_SET EXERCISE 1_
Can you repeat, word for word, the lines of the listing starting with the line containing "This screenshot has height=625, width=975." and going on through the line containing "coord(320,48)"?

_DOCUMENT SECTION_

* * * * *

It's not exactly a formal sequel to "The Fugitive" but an odd modern construction that has to be considered a half-sequel: It follows not from that whole movie, but from the part of it that chronicled U.S. Marshal Sam Gerard's pursuit of fleeing doctor Richard Kimble.

Tommy Lee Jones repeats as the butt-bustin', Texas-reared alpha male Deputy Marshal Gerard, big dog of a Chicago-based federal fugitive recovery team. "Do you have to win all the time?" queries a lesser male. "Yes," says Gerard, and the utter laconic stillness of his eyes convinces.

Jones, a grizzled hide-swatch of a man with half-dollars of pure animal grief inscribed into the fallen flesh under those sad, unimpressible eyes, seems to effortlessly sweat testosterone (this guy went to Harvard, where he roomed with Gore? Man, there's a social experiment that didn't take!) while he bristles with dry, cactusy guy humor. He's the best thing in the movie by about a million miles; you can just sit there and groove on his magnetism. In the taxonomy of pleasures, the one he produces is at the top, followed by a plane crash and a stunt, and then by nothing.

Poor Wesley Snipes is this edition's fuge, a seemingly banal tow-truck driver named Mark Sheridan who is picked up in Chicago for a mystery shooting (two government agents) back in New York. Of course he's not what he seems, for if he were, there ain't no movie to be made. He's really some kind of special operations wiz, ex-Marine, and he's on the lam because he's been framed and he knows something big and various shadowy personalities want him silenced. It sounds like a book I once read, or maybe wrote (I can hardly remember).

* * * * *

_DATA PROVIDED_
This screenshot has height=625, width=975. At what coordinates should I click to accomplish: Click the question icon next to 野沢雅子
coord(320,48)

* * * * *

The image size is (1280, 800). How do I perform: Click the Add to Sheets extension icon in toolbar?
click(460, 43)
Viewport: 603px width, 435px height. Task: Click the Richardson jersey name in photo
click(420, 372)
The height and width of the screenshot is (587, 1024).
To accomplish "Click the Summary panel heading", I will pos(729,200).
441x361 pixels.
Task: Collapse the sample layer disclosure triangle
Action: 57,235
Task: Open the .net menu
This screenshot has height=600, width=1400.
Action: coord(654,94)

* * * * *

_SET EXERCISE 2_
Would you duplicate the passage of the movie review exactly, starting with "Tommy Lee Jones" and going on through "then by nothing."?

_REPLY 1_
This screenshot has height=625, width=975. At what coordinates should I click to accomplish: Click the question icon next to 野沢雅子
coord(320,48)

_REPLY 2_
Tommy Lee Jones repeats as the butt-bustin', Texas-reared alpha male Deputy Marshal Gerard, big dog of a Chicago-based federal fugitive recovery team. "Do you have to win all the time?" queries a lesser male. "Yes," says Gerard, and the utter laconic stillness of his eyes convinces.

Jones, a grizzled hide-swatch of a man with half-dollars of pure animal grief inscribed into the fallen flesh under those sad, unimpressible eyes, seems to effortlessly sweat testosterone (this guy went to Harvard, where he roomed with Gore? Man, there's a social experiment that didn't take!) while he bristles with dry, cactusy guy humor. He's the best thing in the movie by about a million miles; you can just sit there and groove on his magnetism. In the taxonomy of pleasures, the one he produces is at the top, followed by a plane crash and a stunt, and then by nothing.